◆ İncelenecek Metin:

|

Ya bu balonlar patlarsa

Ekonomi dünyası küresel finansın kısa vadeli hareketleriyle uğraşa dursun özellikle Batı'da belki de sistemik risk açısından daha tehlikeli olan bazı balonlar uzun zamandır tehlike sinyalleri veriyor.

Yeni Şafak
15:24 - 16/12/2015 Çarşamba
Güncelleme: 18:18 - 16/12/2015 Çarşamba
Z Raporu

2008 Krizi'nde 'Batı' merkezli dünya finans yapısı fiilen çöktü. Amerika Birleşik Devletleri (ABD) merkez bankası Federal Reserve (FED) para basarak sistemi kurtardı. Basılan para büyük bankalara verilerek batan bu bankalar batmamış gibi gösterildi.



Yapılan bu para basma operasyonu devasa boyuttaydı. ABD 200 küsur yıllık tarihi boyunca 2008'e gelene kadar sadece 825 milyar dolar civarında para basmıştı. Amerika'nın dev sanayi altyapısı, mega şehirler, iki tane dünya savaşı, soğuk savaş, Vietnam Savaşı, Irak Savaşı, büyük bilimsel atılımlar ve Aya İniş Projesi vs hep bu 825 milyar dolarlık parasal tabanla yapılmıştı. Oysa 2008'de krizi olmamış gibi göstermek için ABD birkaç yılda 200 yılda bastığının 4 katı yaklaşık 3.3 trilyon dolar para bastı!



FED'i izleyen diğer büyük merkez bankaları da havadan trilyonlar bastılar. Japonya merkez bankası parasal tabanını 2.72 trilyon dolara yükseltti! Avrupa Merkez Bankası ECB ise Euro Bölgesi için Mart 2015'te yeni bir parasal genişleme başlattı. ECB Eylül 2016'da bitecek bu program ile en az 1.1 trilyon euro basması bekleniyor. ECB'nin parasal tabanın şu an 1.7 trilyon euroya yaklaşmış durumda.

◆ Mevcut Veriler:
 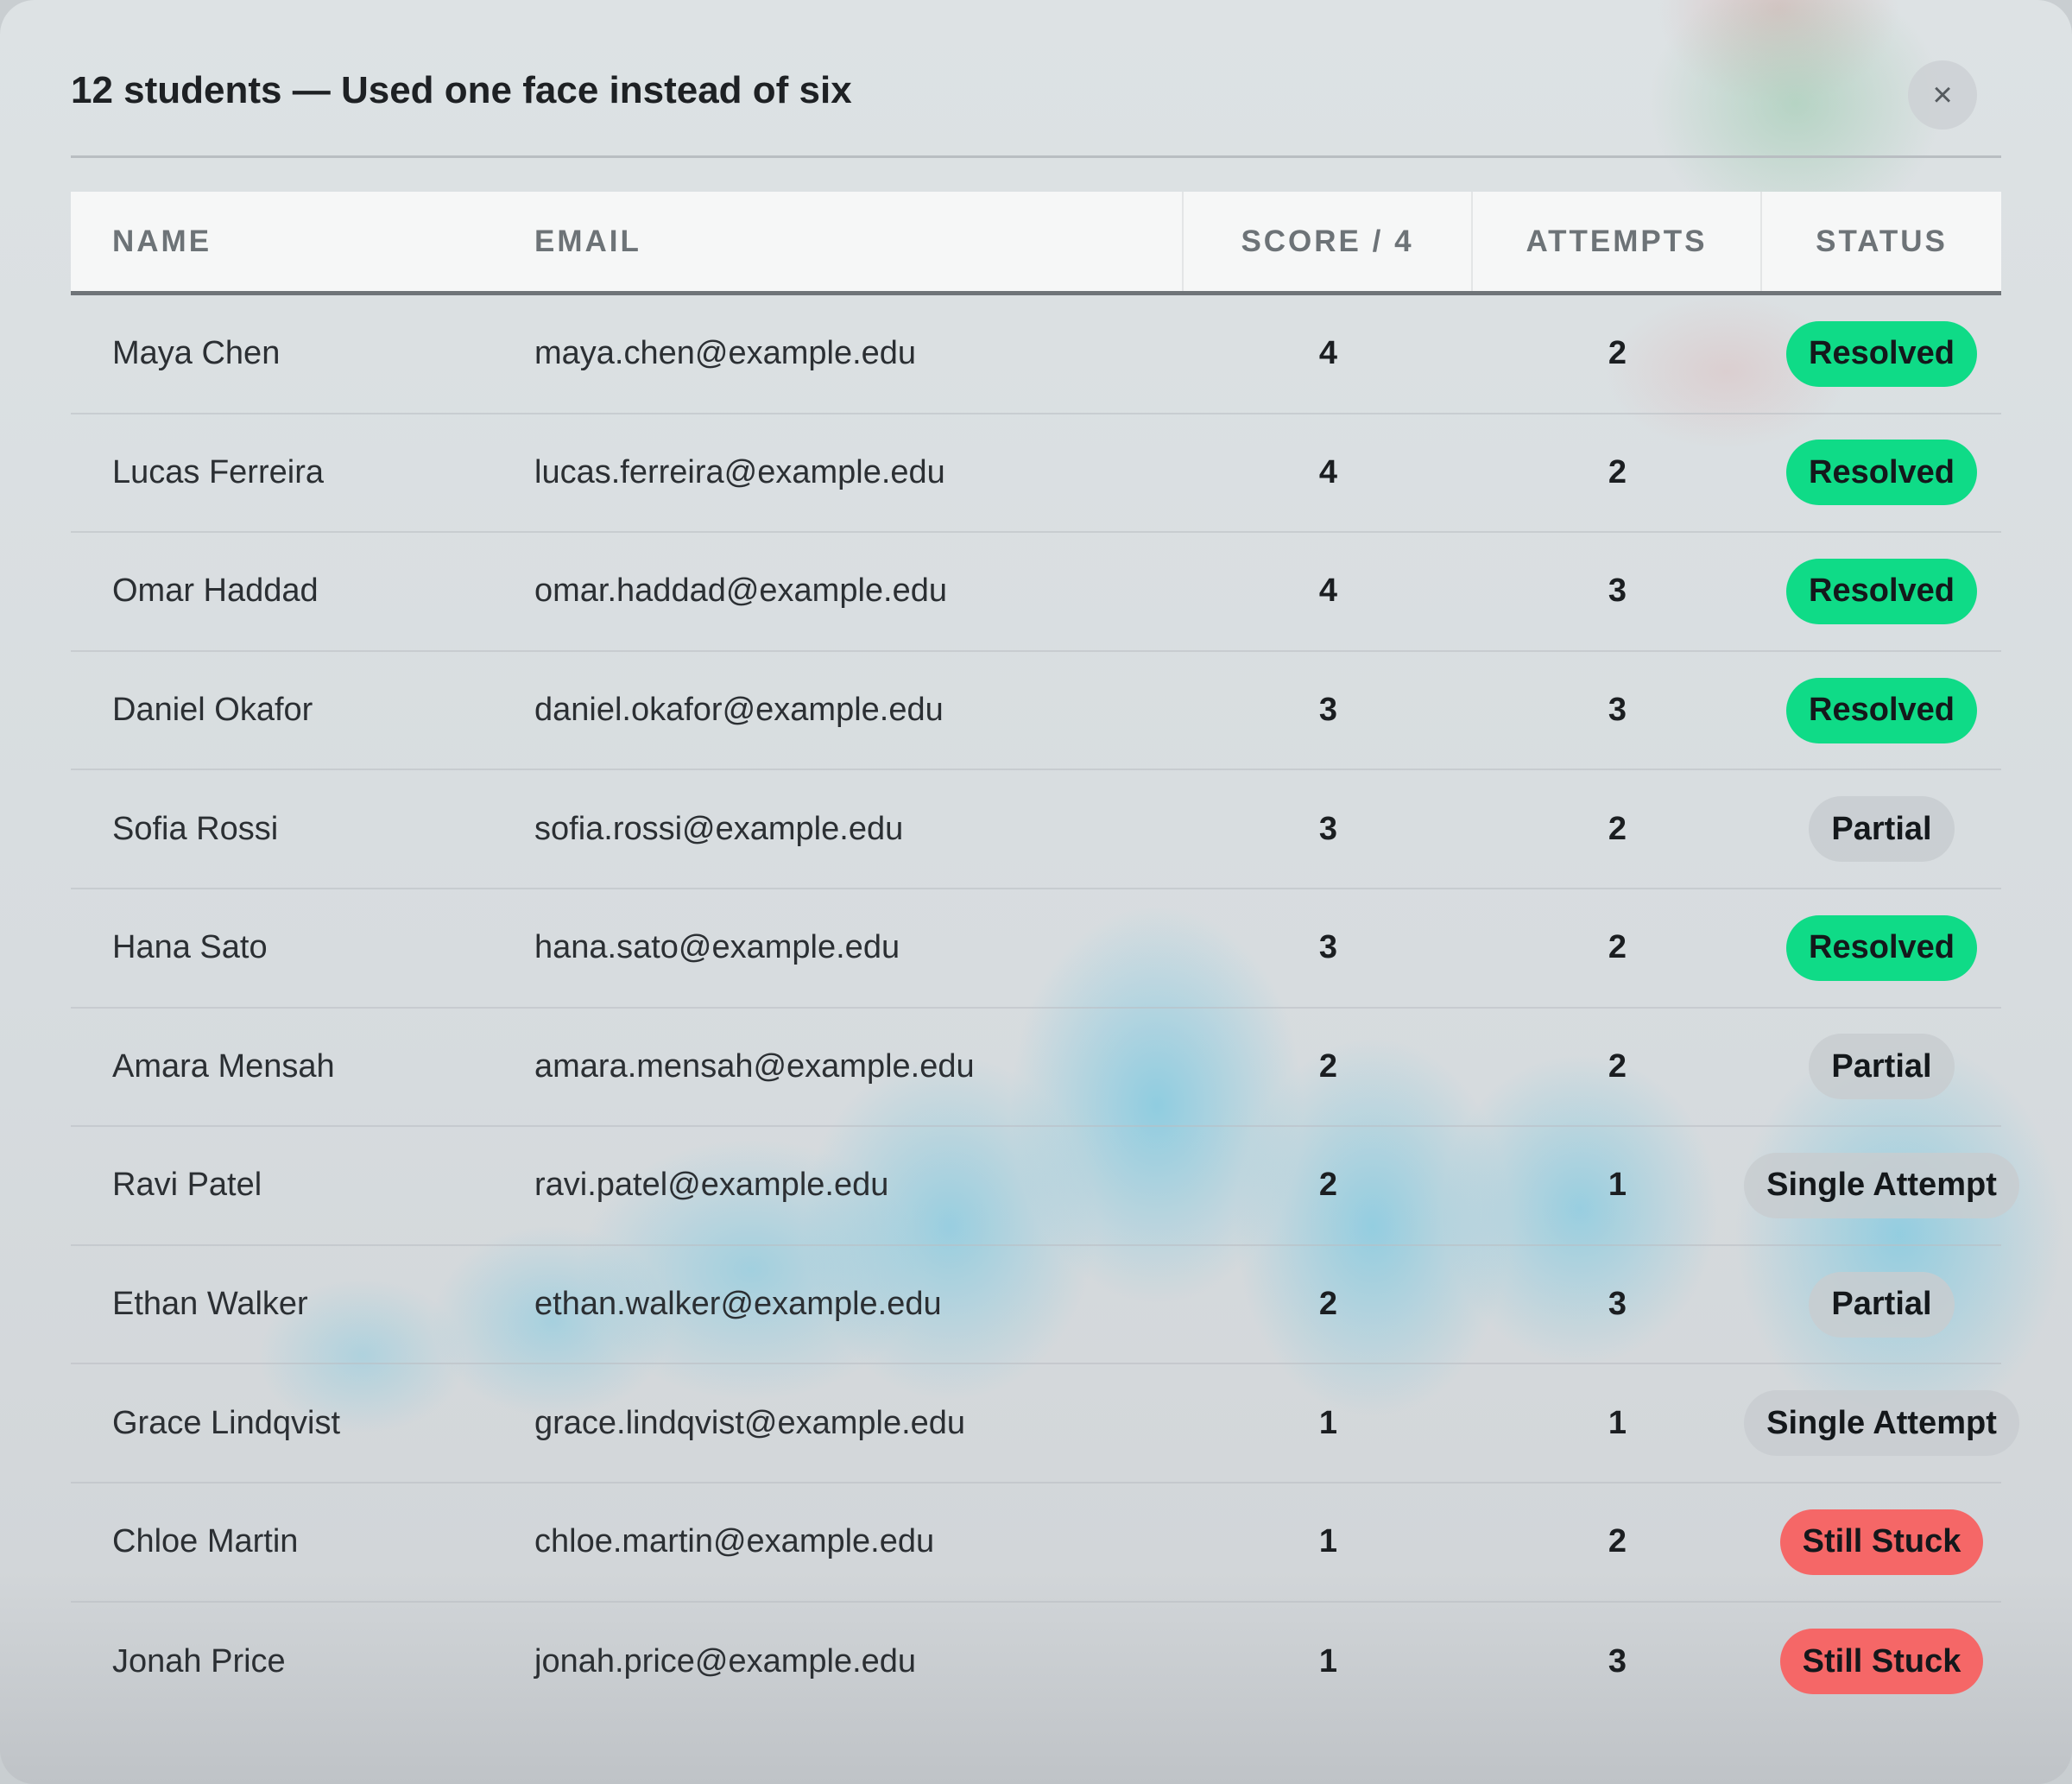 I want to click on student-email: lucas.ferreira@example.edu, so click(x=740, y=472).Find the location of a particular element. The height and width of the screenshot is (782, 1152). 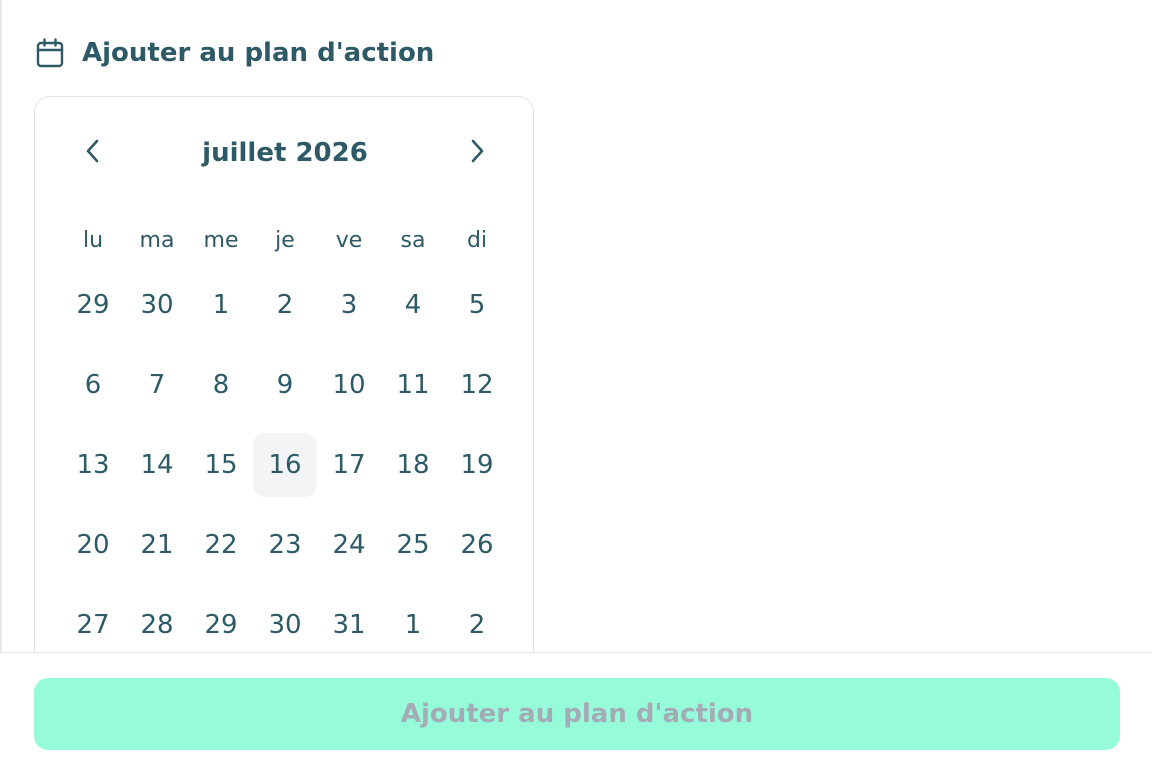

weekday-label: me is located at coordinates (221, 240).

◆ İstenen A: İncelenecek metne göre FED 2008 krizinde neden para bastı, basılan para ne amaçla kullanıldı? Bir ile üç cümle arasında açıklayın.
◆ İstenen B: İncelenecek metne göre ABD 2008'e gelene kadar tarihi boyunca ne kadar para basmıştı?
Yukarıdaki materyalin metinle hiçbir ilgisi yoktur.

◆ Yazılı Yanıt A: FED, 2008 krizinde fiilen çöken Batı merkezli finans sistemini kurtarmak ve krizi olmamış gibi göstermek için para bastı. Basılan para büyük bankalara verildi. Böylece batan bu bankalar batmamış gibi gösterildi.

◆ Yazılı Yanıt B: Yaklaşık 825 milyar dolar.